I did this experiment on myself last year. After about 8 weeks of Seiler style base I was flying, breaking all my PRs, and my FTP tested 20 points higher. Probably the biggest benefit to a polarized base was my fatigue resistance improved substantially. Three hour group rides got a lot easier. They no longer left me in gutter wanting to do nothing more than sit on the couch for the rest of the day.
My FTP over the year went something like this:
245
polarized base
265
added a little tempo and SST but stayed mostly polarized
275 end of the year test (Nov)
For end of Nov/Dec I did a lot of easy rides and rode around 6-8 hours per week.
Two weeks off around Xmas and New years.
Started base miles again and a few weeks later I was flying, breaking PRs, getting Strava KOMs that I had no business getting.
WKO5 predicted my FTP at 291. Though I didn’t test again I believe the number from the results. I was also climbing with a better class of rider in my bike club which I had never done before.
My yearly average for 2019 was 7 hours a week. My biggest week was probably 13 hours and there were only a few of those.
I think this idea that you have to ride 15-20 hours per week to successfully ride polarized is false.
BTW, this is not an anti-SST post. Some SST and tempo can be integrated into a largely polarized approach.
Training is about stimulus and response. If you always pound yourself on the trainer and never let up to allow for adaptation you’ll be stuck in the middle and/or constantly tired or burned out.

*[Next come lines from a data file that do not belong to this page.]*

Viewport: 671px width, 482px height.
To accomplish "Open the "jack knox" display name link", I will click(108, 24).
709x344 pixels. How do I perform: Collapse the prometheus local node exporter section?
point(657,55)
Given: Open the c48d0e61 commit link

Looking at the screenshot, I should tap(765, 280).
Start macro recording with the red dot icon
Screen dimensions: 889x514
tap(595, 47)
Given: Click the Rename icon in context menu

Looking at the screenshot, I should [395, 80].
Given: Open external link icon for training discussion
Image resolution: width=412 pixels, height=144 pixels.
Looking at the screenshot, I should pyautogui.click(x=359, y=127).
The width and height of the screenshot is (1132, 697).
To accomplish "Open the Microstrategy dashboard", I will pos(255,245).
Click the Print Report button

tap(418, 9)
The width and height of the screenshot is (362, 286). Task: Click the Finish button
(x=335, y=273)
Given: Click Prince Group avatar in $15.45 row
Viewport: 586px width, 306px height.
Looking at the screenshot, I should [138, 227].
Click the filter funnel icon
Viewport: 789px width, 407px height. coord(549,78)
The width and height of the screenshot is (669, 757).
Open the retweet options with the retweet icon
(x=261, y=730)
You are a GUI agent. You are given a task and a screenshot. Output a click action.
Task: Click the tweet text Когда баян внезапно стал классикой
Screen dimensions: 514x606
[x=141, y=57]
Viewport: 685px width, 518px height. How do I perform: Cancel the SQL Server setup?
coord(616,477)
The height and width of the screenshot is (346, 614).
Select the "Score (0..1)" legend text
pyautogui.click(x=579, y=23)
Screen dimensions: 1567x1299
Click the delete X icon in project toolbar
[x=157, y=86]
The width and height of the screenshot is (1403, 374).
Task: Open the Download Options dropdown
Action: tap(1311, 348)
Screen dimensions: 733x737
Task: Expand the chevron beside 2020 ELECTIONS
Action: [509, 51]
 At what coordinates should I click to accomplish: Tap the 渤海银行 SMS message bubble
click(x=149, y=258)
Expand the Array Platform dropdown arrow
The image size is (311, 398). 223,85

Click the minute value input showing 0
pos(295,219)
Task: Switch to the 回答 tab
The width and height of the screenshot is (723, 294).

I’ve been training ~20h/week for the last 4 years or so. Last winter I followed a strict polarized approach from Nov-March. 2019 was my worst racing season ever, clearly lacked the turbo diesel and the high intensity work led me nowhere. I guess we can find success and failure annecdotes with all training regimes.
I’ve experimented with polarized blocks over the last 18 months, and my current conclusion is that in the future I’ll do a 9 week polarized block only after doing a more “traditional” early base with strength training focus (Aug/Sept) followed by sweet spot base (Oct-Jan) to focus on muscular endurance and build out training load (CTL). For pyramidal distribution I’m a fan of at least one longer 3-8 hour aerobic endurance rides on the weekend.
I’ve seen similar although on 5-8 hours/week. That said polarized does make me feel fresher during the week, although same is true if I do more pyramidal 2 days/week of sweet spot and a true 3-6 hour aerobic endurance ride on the weekend.
What durations are your SS intervals? If you haven’t stretched them out to multi hour then you probably haven’t maxed out the adaptation yet.
I believe this is true. However there are conflicting messages from respected sources - Seiler who says polarized; TR saying sweet spot, defined as 88-94% FTP; Steve Neal saying tempo/low Sweet Spot, but keep below 83% max HR. It’s hard for an average cyclist to make sense out of all this.
And little acknowledgement of the specific training you might need if you, say, skew fast twitch instead of slow twitch, or have a low LT1.
I get the “just ride more and more consistently” approach. But if I have 8-10 hours to put in, I’d like to understand how to optimize within that envelope. FWIW, I think I’m slowly figuring it out for myself.
Like I mentioned, I think the INSCYD guys have the best approach that I’ve seen. Wouldn’t surprise me that they built on work that came before.